• _RECORDS TO PROCESS_
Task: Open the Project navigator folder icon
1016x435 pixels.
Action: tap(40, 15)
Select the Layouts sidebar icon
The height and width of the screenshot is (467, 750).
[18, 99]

• _JOB_
Reproduce the records, swapping "Project navigator" for "File navigator" and leaving everything else unchanged.

• _ANSWER TO THE TASK_
Task: Open the File navigator folder icon
1016x435 pixels.
Action: tap(40, 15)
Select the Layouts sidebar icon
The height and width of the screenshot is (467, 750).
[18, 99]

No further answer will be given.